* _WHAT TO WORK ON_: Reproduce the listing verbatim, from the line containing "You are a GUI" through the line containing "Viewport: 1027px width, 683px height.", both lines included.

* _ROWS_:

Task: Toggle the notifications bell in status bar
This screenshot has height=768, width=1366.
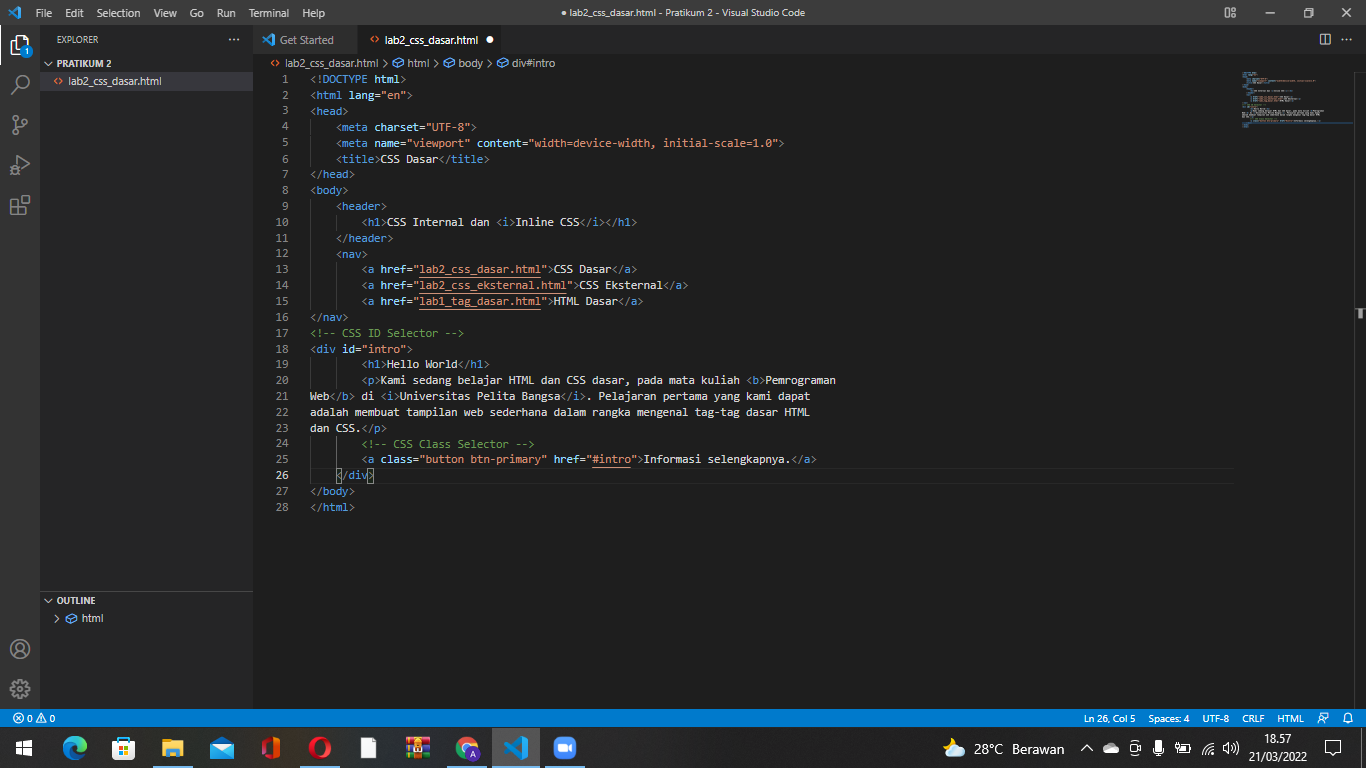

---

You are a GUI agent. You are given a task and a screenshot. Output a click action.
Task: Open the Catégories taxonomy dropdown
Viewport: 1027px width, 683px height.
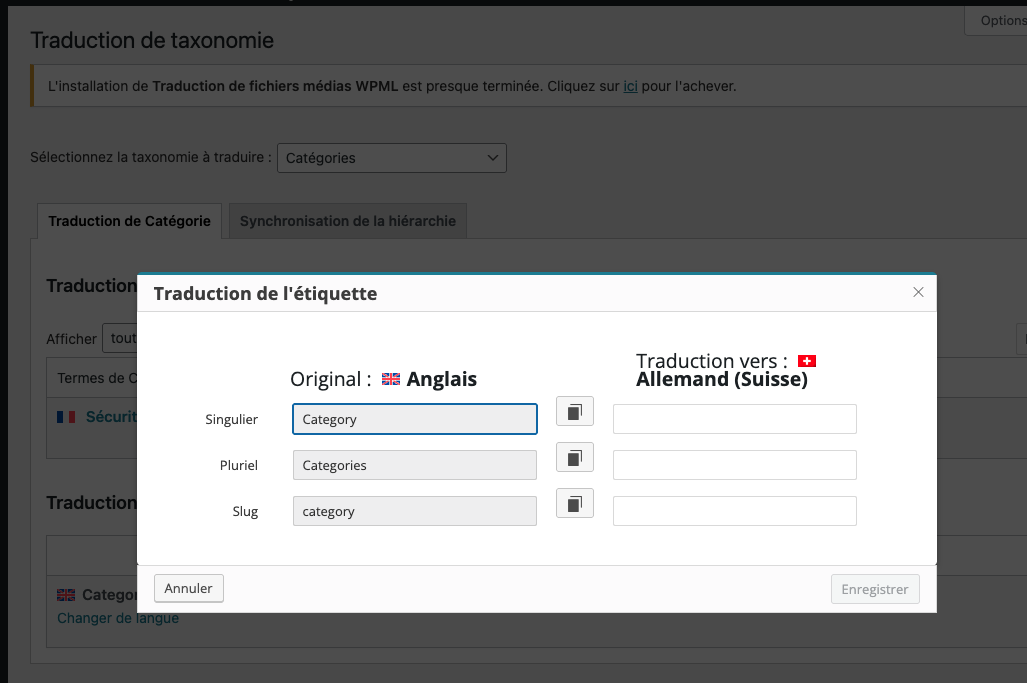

...

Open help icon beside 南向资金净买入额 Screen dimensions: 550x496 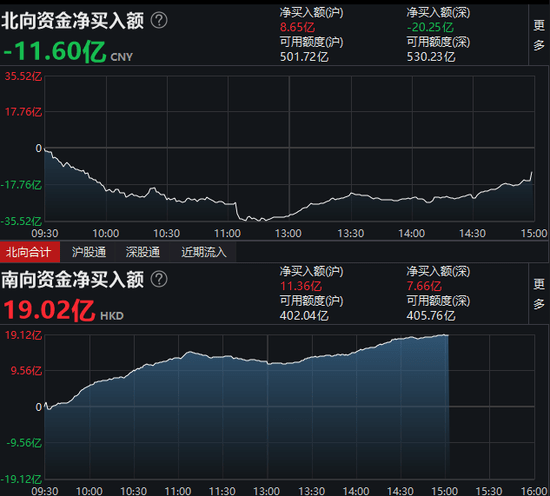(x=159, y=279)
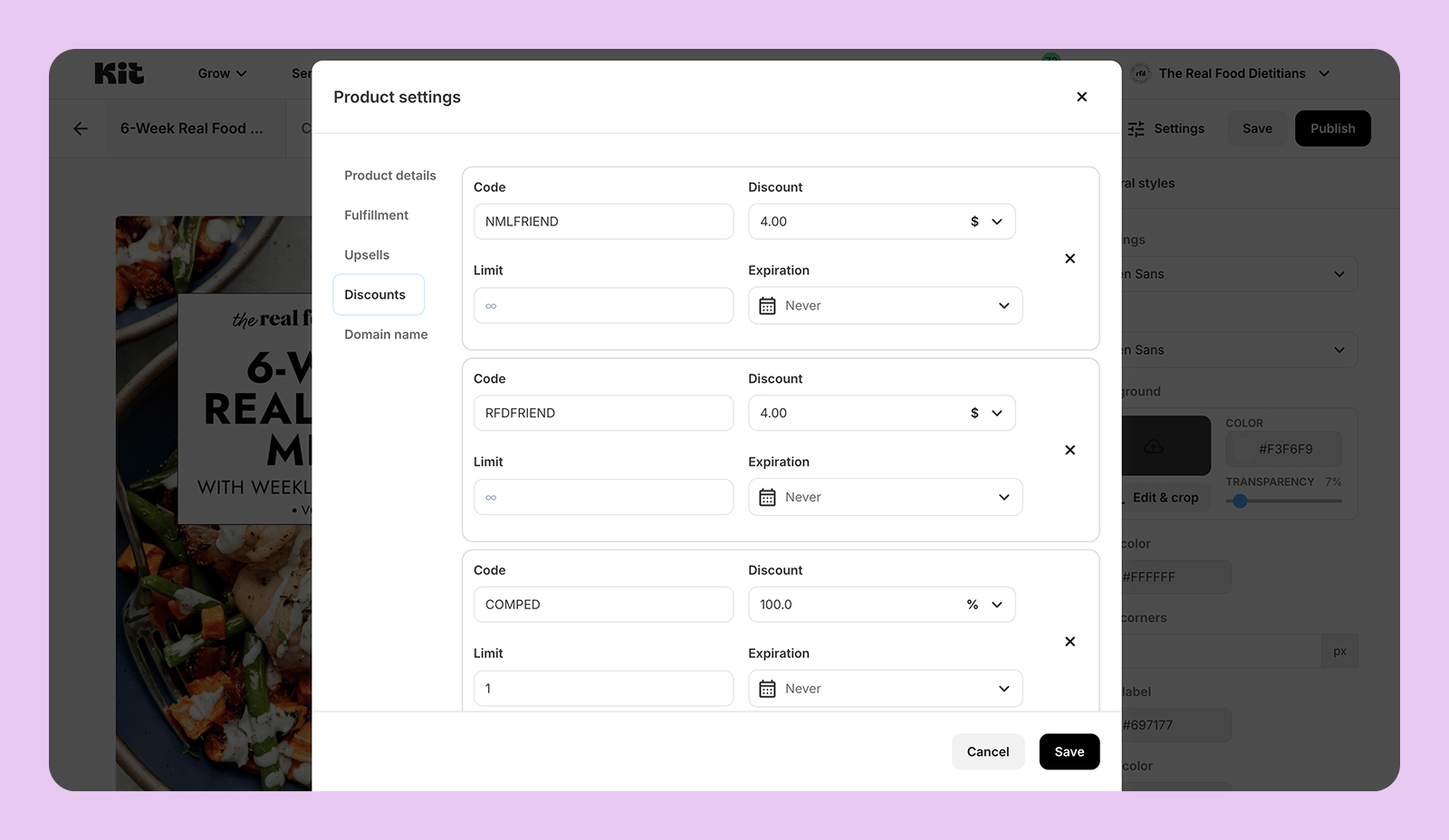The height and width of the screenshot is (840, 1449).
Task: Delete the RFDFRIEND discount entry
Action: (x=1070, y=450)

* _RESULT OF THE EXERCISE_:
You are a GUI agent. You are given a task and a screenshot. Output a click action.
Task: Open the Catégories taxonomy dropdown
Viewport: 1027px width, 683px height.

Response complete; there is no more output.